Le terme « schamanisme » fait son entrée dans la science occidentale en 1776 sous la plume de Johann Gottlieb Georgi. Ce savant allemand entend alors décrire ce qu’il pense avoir été la « religion » commune des divers peuples autochtones de Sibérie, avant sa décadence et sa fragmentation. Il s’efforce de la reconstituer en lui attribuant des dogmes et un clergé, sur le modèle du bouddhisme et du christianisme. Cette idée de recréation d’un chamanisme originel reste tenace aujourd’hui en Occident, comme en témoigne le core shamanism que certains auteurs ont imaginé en mélangeant des éléments amazoniens, sibériens et africains.

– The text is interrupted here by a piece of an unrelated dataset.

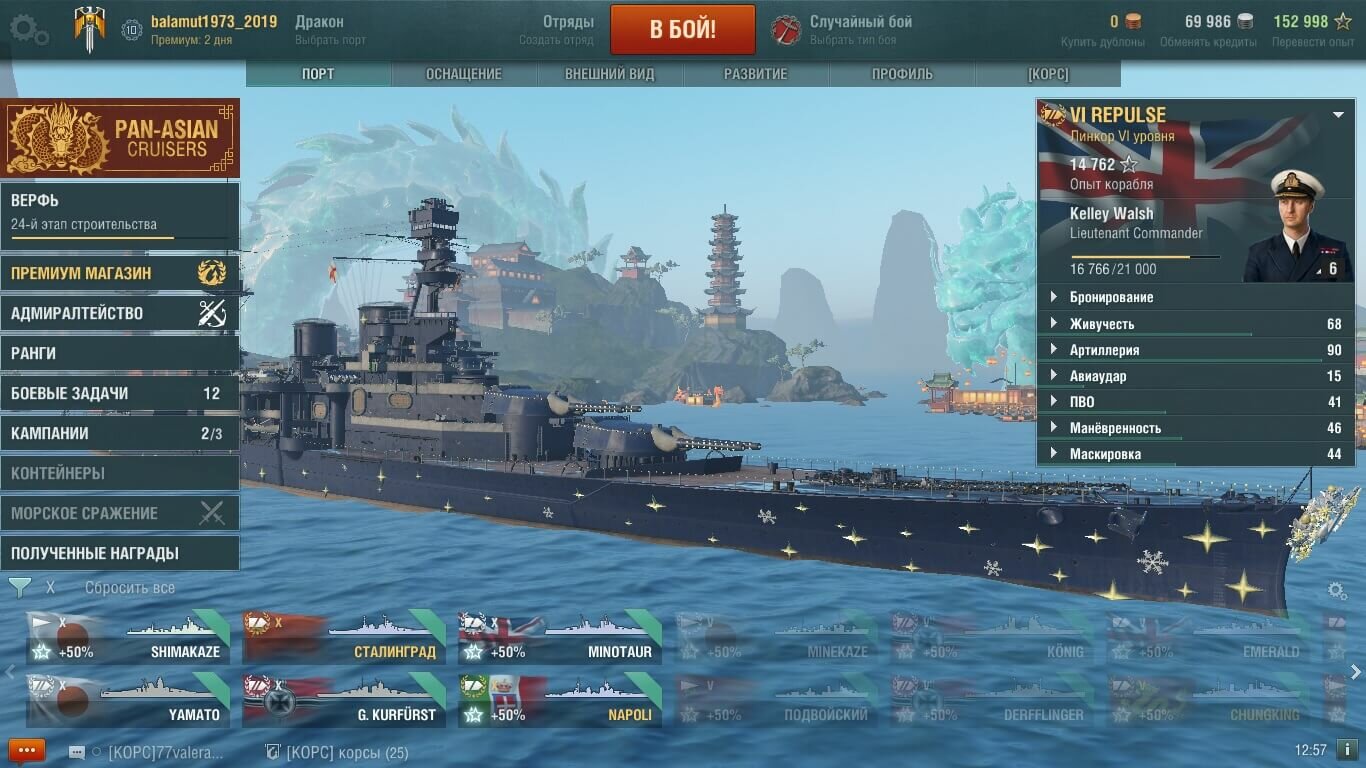Open carousel settings gear icon
This screenshot has width=1366, height=768.
pyautogui.click(x=1337, y=590)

En russe et dans les langues autochtones de Sibérie, les termes équivalents à notre « chamanisme » désignent plutôt une pratique rituelle menée par un spécialiste, le ou la chamane, qui chante et s’agite pour invoquer des esprits. Le chamanisme est avant tout un mode d’agir sur le monde dans ses dimensions invisibles. Il implique une division du travail, entre un individu capable de percevoir l’invisible et d’entrer en contact avec lui, et des gens dont les compétences sont plus limitées. Les notions de doctrine sur le monde ou de sagesse naturelle en sont absentes. Chaque chamane a sa vision et son expérience, il constitue son panthéon particulier et ses techniques rituelles tirées de ses rencontres, ses rêves et ses visions depuis son enfance.
Les chamanes sibériens perçoivent des entités subjectives invisibles : dans le feu, ils voient la chevelure d’une femme-esprit ; sur la montagne, ils discernent le galop d’un cavalier maître des lieux ; dans la maladie, ils diagnostiquent les ravages des démons ; et en chaque individu, ils identifient une ou plusieurs âmes. Ils engagent des relations directes avec ces entités invisibles en leur adressant des chants, des louanges ou des insultes, en négociant avec elles, en les flattant, en les avalant ou en les frappant.